A good ride out of London, no seriously stupid traffic, I had one car go passed with a shout of "You sad cahhnts !" 

Unfortunately either the pizza I ate before I left Liverpool, or the muffin I had at Euston disagreed with me, and by the time I reached Strood I was feeling most uncomfortable. I had a roll, a gorgeous brownie & some tea to refuel and set off again.

The feelings of bloat & nausea got worse, and I didn't enjoy the next laney bit at all. It was just a case of head down & keep pedalling , sorry if I seemed a bit miserable.

I perked up as we got to Whitstable, but only had a light breakfast and no beer 

We lounged around a bit and chatted, then Kim & I took the Crab & Winkle to Canterbury.

The train was delayed, which meant we had to sprint from St Pancras to Euston. Kim just got her train, mine was an hour later so I had a baguette & a beer before Mr Branson's minions spirited me home.

Thanks to Simon for organising the ride and all the people who helped along the way. Hope to see you again soon.


----------



## kimble (19 Oct 2013)

Circumstances have conspired to make me miss an awful lot of FNRttCs this year. I reckon this ride almost, but not quite entirely, made up for it.

Ever one for cycling by numbers, I was one of the few dressed for the predicted minimum of 13C (my thermometer didn't drop below 14C all night), and it might as well have been July. I've no idea what the wind was actually doing, but it only seemed to be actively against us a couple of times. There were a couple of bouts of inconsequential drips, though the wet roads told a different story.

Agreed about the hill at Upchurch. I don't think of this ride as a hilly one, it being 40km of flat followed by what I consider to be standard rolling terrain, but for some reason I really noticed it last night. The clue's in the name, I suppose.

The Strood halfway stop was like a well-oiled machine, and tremendously good value. I probably ate a bit too much, and suffered somewhat on the second half of the ride as a result. Nothing I'm not used to, however, and the legs kept going without too much trouble. Which was just as well, as I put a bit of welly into it for the last couple of miles as the rain began.

Crab & Winkle to Canterbury was on form as usual, though I reckon the loose stones in the wooded section are getting worse. We stopped briefly to sign a soggy petition in favour of extending the C&W route over the railway by a new bridge into the centre of town - this will be worth it for not having to get lost in the twisty maze of badly-surfaced residential roads before finding the start of the path.
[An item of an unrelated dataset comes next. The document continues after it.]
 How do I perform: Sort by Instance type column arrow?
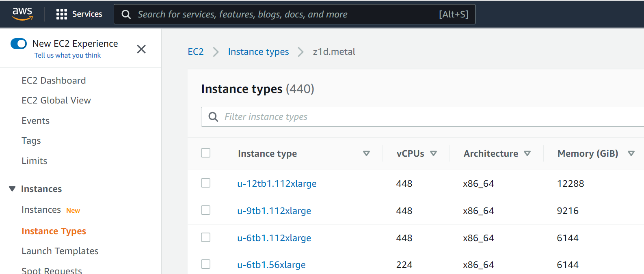point(366,153)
I'll handwave over the HS1 shenanigans. It's starting to become traditional, and I'm thinking it'll be prudent to aim for an earlier train to London in future.


Splendid.


----------



## dellzeqq (20 Oct 2013)

It's always wonderful to have the speedskaters with us. Ed buzzed around like a bumblebee on rocketfuel, David grinned from ear to ear as his fourteen kilo street bike roared by, Tania rose like a soapbubble on hills, and Andy @andyman stole the show with a grin even bigger than David's (do they train for smiling contests?) and the revelation that Ed's latest marathon speedskating marathon was so quick that.........I'm still shaking my head in wonder.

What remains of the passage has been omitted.